[[ Recorded data open ]]

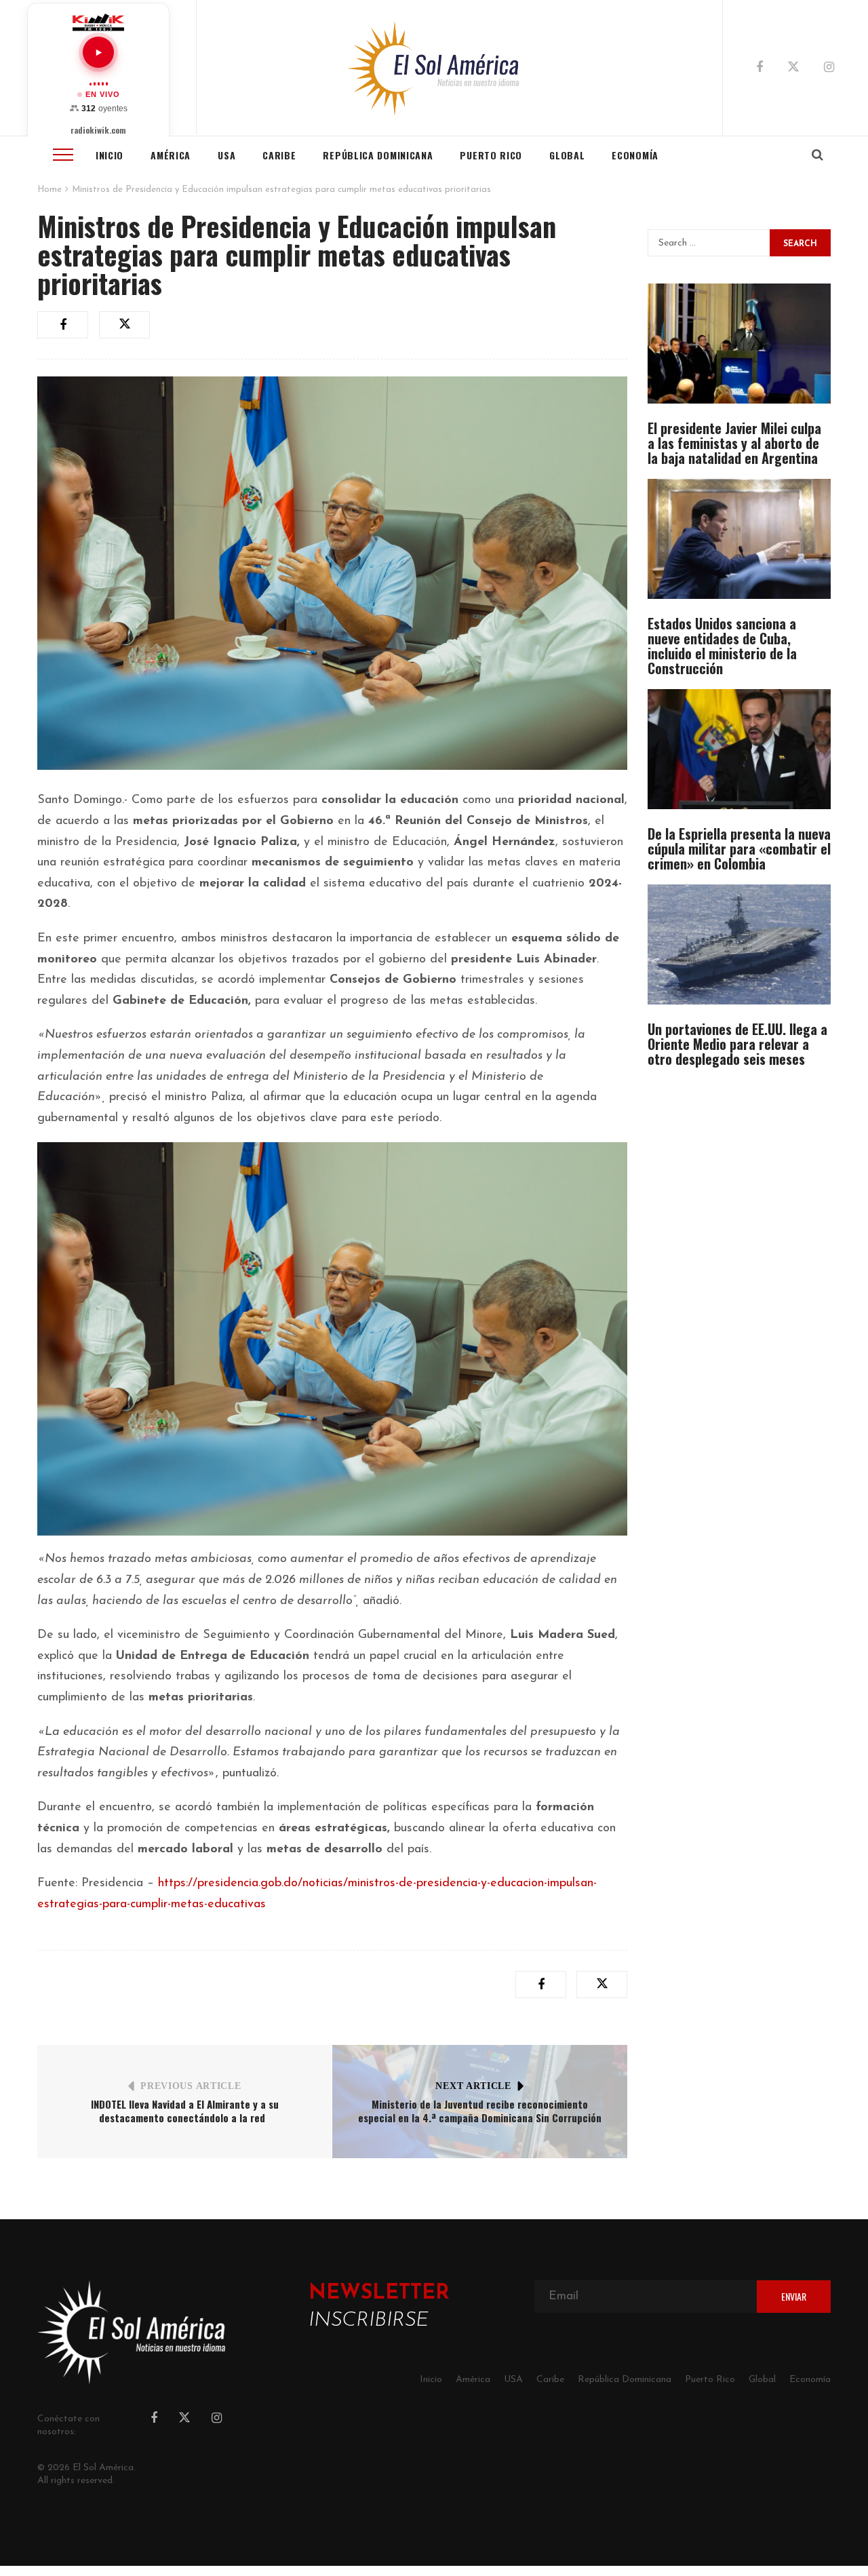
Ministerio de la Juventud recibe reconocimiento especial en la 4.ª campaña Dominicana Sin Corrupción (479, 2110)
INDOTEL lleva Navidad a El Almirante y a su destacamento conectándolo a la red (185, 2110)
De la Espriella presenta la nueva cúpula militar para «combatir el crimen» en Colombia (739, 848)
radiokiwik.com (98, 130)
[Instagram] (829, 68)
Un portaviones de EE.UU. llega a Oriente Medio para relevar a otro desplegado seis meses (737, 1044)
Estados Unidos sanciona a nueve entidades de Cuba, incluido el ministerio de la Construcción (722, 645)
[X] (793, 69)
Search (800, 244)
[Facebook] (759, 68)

[[ Recorded data closed ]]
[[ Recorded data open ]]

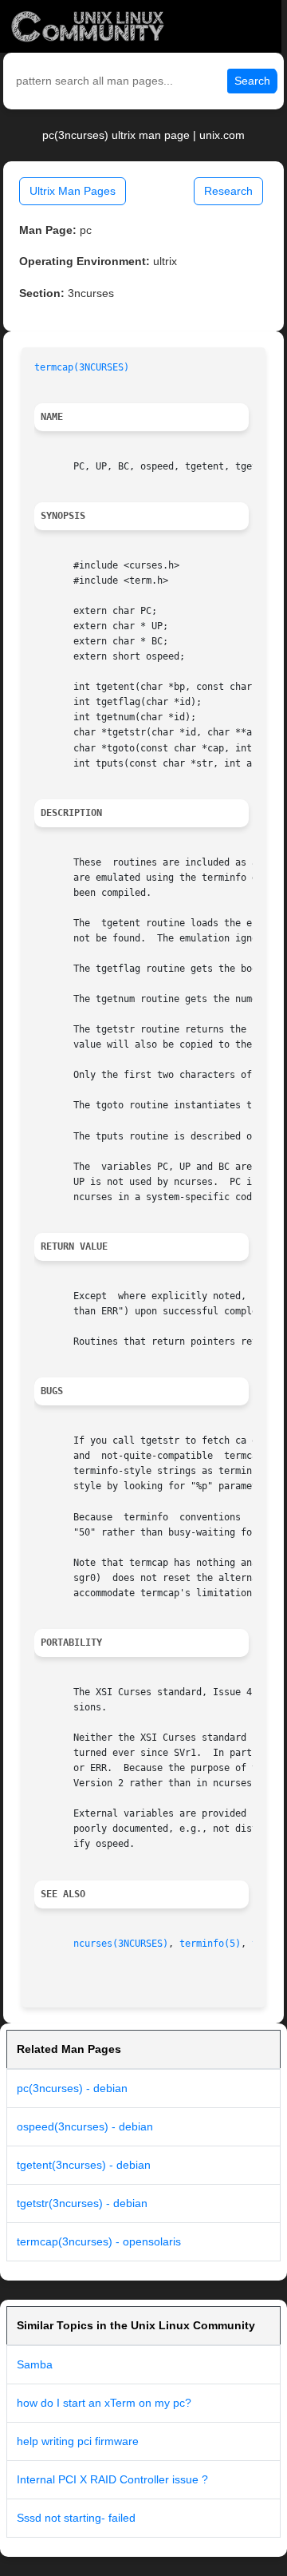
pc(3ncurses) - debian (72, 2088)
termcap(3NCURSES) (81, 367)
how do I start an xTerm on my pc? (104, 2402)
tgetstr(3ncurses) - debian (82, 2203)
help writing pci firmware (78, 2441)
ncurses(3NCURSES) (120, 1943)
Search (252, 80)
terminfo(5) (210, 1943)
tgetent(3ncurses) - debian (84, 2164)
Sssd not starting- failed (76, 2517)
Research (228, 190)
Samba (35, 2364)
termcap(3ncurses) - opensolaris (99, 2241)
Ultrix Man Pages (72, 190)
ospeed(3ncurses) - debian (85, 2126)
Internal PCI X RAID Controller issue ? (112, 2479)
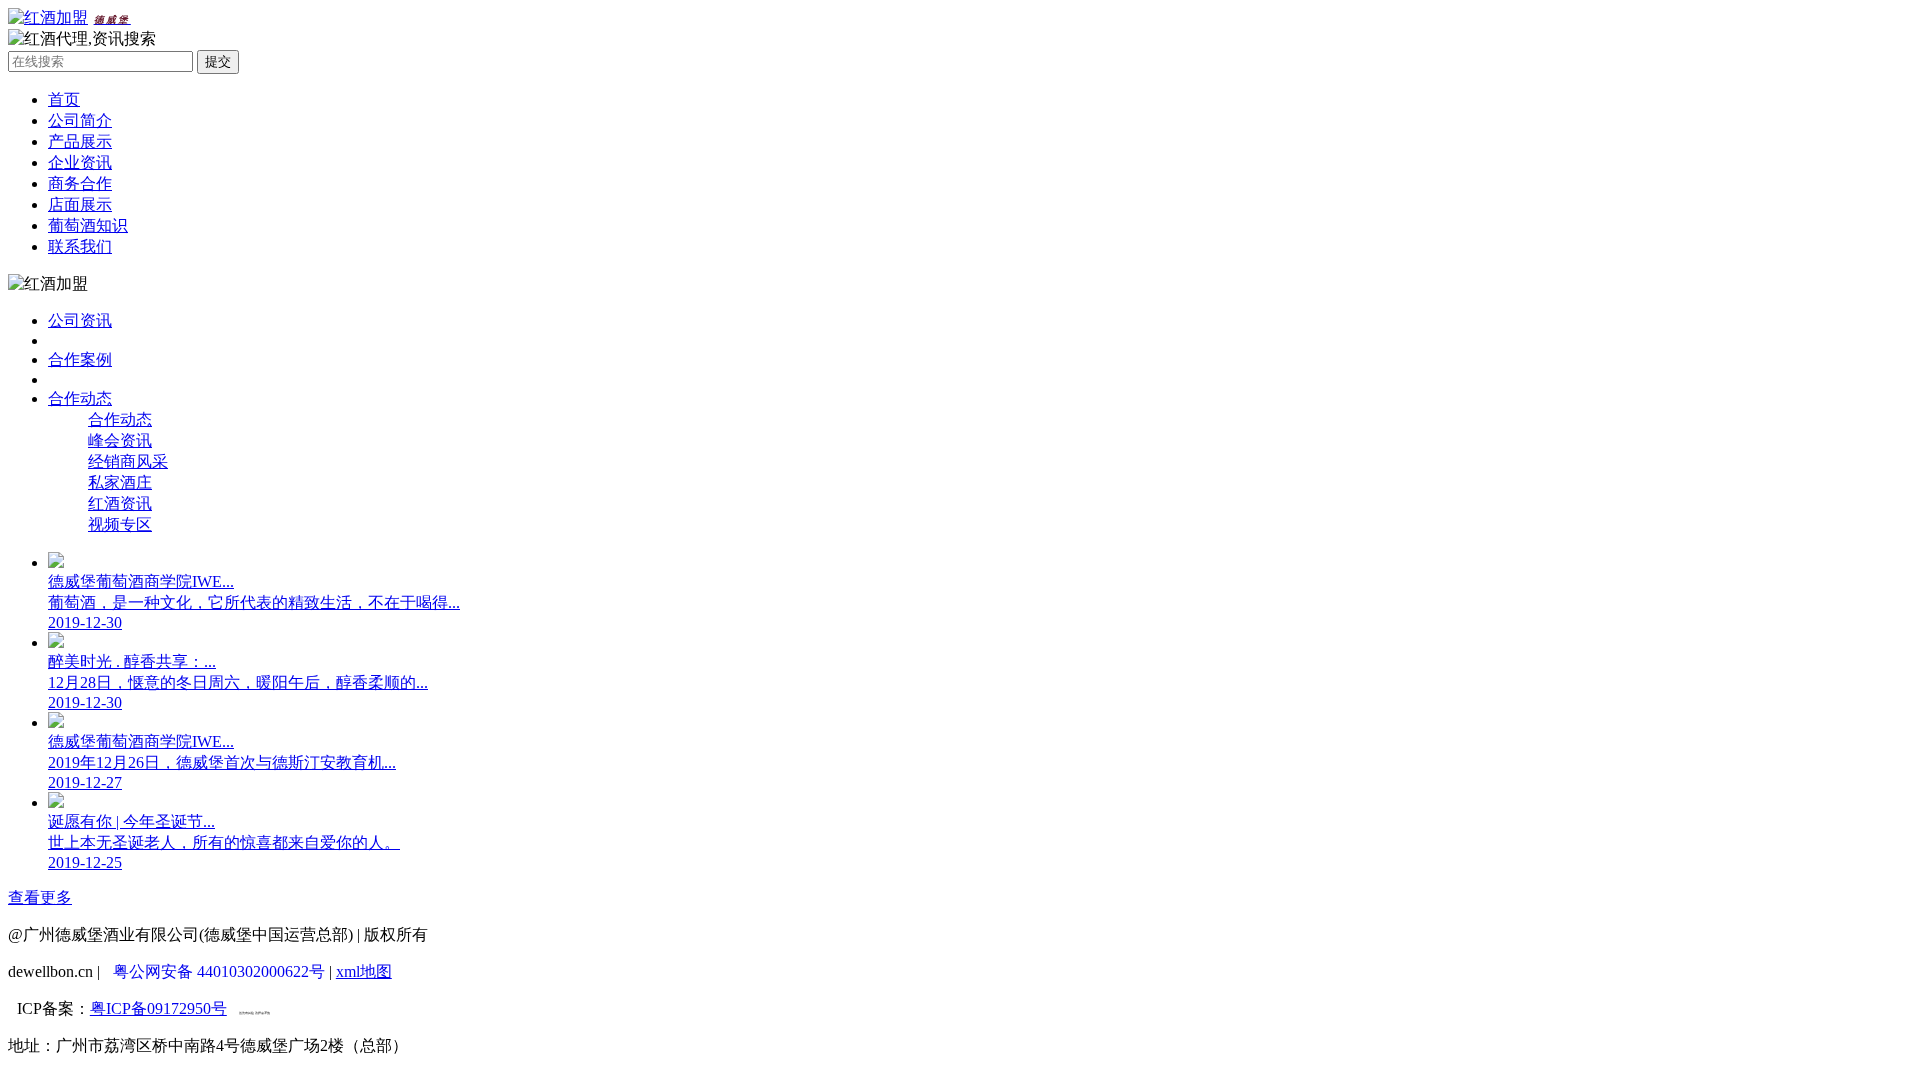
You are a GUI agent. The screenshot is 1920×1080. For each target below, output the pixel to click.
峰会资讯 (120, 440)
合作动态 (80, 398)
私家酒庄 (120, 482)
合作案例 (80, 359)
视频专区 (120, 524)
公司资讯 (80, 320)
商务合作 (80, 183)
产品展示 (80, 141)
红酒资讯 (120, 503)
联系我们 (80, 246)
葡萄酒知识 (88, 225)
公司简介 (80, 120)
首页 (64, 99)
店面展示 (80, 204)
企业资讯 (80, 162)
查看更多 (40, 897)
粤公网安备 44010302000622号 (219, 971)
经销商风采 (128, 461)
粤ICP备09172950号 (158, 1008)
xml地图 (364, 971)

[[ Recorded data closed ]]

Prompt:
Leaving every picture aside, reproduce exactly the lines above from the one with "termcap(3NCURSES) (81, 367)" up to and including the one with "经销商风采 (128, 461)", and no others.

Response to this exercise:
termcap(3NCURSES) (81, 367)
how do I start an xTerm on my pc? (104, 2402)
tgetstr(3ncurses) - debian (82, 2203)
help writing pci firmware (78, 2441)
ncurses(3NCURSES) (120, 1943)
Search (252, 80)
terminfo(5) (210, 1943)
tgetent(3ncurses) - debian (84, 2164)
Sssd not starting- failed (76, 2517)
Research (228, 190)
Samba (35, 2364)
termcap(3ncurses) - opensolaris (99, 2241)
Ultrix Man Pages (72, 190)
ospeed(3ncurses) - debian (85, 2126)
Internal PCI X RAID Controller issue ? (112, 2479)
You are a GUI agent. The screenshot is 1920×1080. For each target below, output the pixel to click.
峰会资讯 (120, 440)
合作动态 (80, 398)
私家酒庄 (120, 482)
合作案例 (80, 359)
视频专区 (120, 524)
公司资讯 (80, 320)
商务合作 (80, 183)
产品展示 (80, 141)
红酒资讯 (120, 503)
联系我们 (80, 246)
葡萄酒知识 (88, 225)
公司简介 (80, 120)
首页 (64, 99)
店面展示 (80, 204)
企业资讯 (80, 162)
查看更多 (40, 897)
粤公网安备 44010302000622号 (219, 971)
经销商风采 (128, 461)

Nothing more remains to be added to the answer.